Common generation methods include:

Method	Description
`prompted-dialogue`	LLM generates conversations from prompts
`backtranslation`	Round-trip translation for augmentation
`paraphrase`	LLM rewrites existing content
`templated-augmentation`	Rule-based generation from templates
`teacher-model-distillation`	Larger model generates training data for smaller model
`self-instruct`	Model generates its own instruction-following examples
`data-to-text`	Generating text from structured data
`text-to-data`	Generating structured data from text

generation_model

Specify the model name and version for reproducibility:

Claude 3 Opus
GPT-4-turbo-2024-04-09
Llama-3-70B-Instruct
NLLB-200-3.3B
Custom fine-tuned model (internal)

seed_data

Document the data used as input to the generation process:

{
  "seed_data": {
    "dataset_refs": ["common-crawl:2024-05", "wikipedia-en:20240101"],
    "description": "Seed prompts extracted from web text.
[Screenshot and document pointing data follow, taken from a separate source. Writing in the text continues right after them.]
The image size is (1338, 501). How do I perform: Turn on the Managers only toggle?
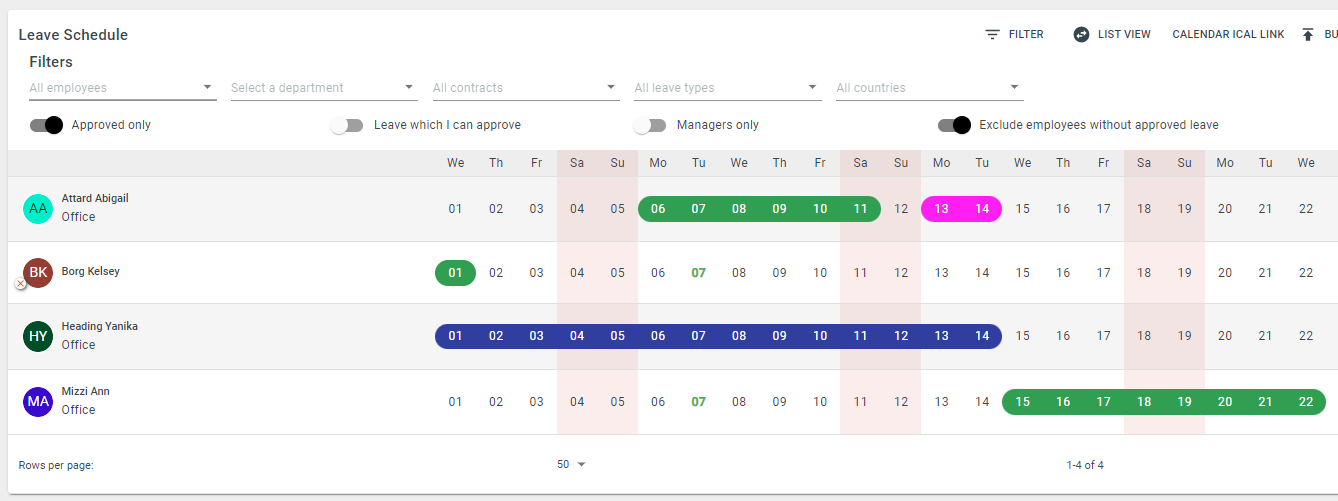pos(650,125)
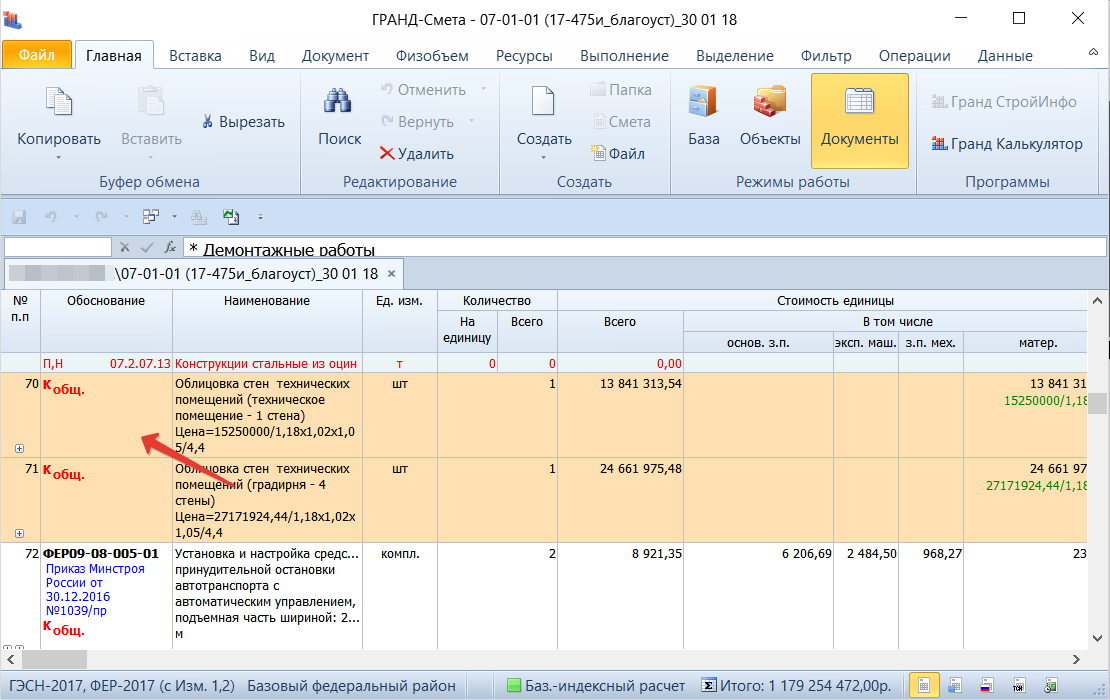Launch Гранд Калькулятор program
Image resolution: width=1110 pixels, height=700 pixels.
(x=1006, y=144)
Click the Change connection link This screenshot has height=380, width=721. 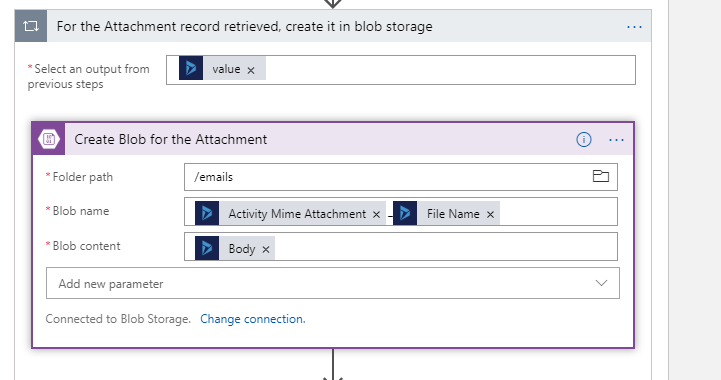(252, 319)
Personal information and copyrighted content filtered before use as generation seeds."
  }
}

Use dataset_refs to link to other data cards when possible. Format: dataset-id:version.

privacy_controls

Document safeguards against data leakage:

no-real-names - No real personal names in generation
no-pii-in-prompts - PII filtered from seed/prompt data
response-pii-scrubbing - PII removed from generated output
differential-privacy - DP techniques applied
prompt-filtering-pii - PII removed before prompting
synthetic-entities-only - All named entities are synthetic

quality_checks

Document quality assurance steps:

manual-spot-check-N% - Human review of N% sample
toxicity-filter-threshold-X - Toxicity score filtering
coherence-score-min-X - Minimum coherence threshold
format-validation - Output format verification
factuality-check - Fact verification process
deduplication - Duplicate removal

Conditional Rule

The schema enforces:

IF data.kind IN ["synthetic", "hybrid"]
THEN synthetic section REQUIRED
  WITH generation_method REQUIRED
  AND share_of_dataset REQUIRED

If you set data.kind to “synthetic” or “hybrid” without providing these fields, validation will fail.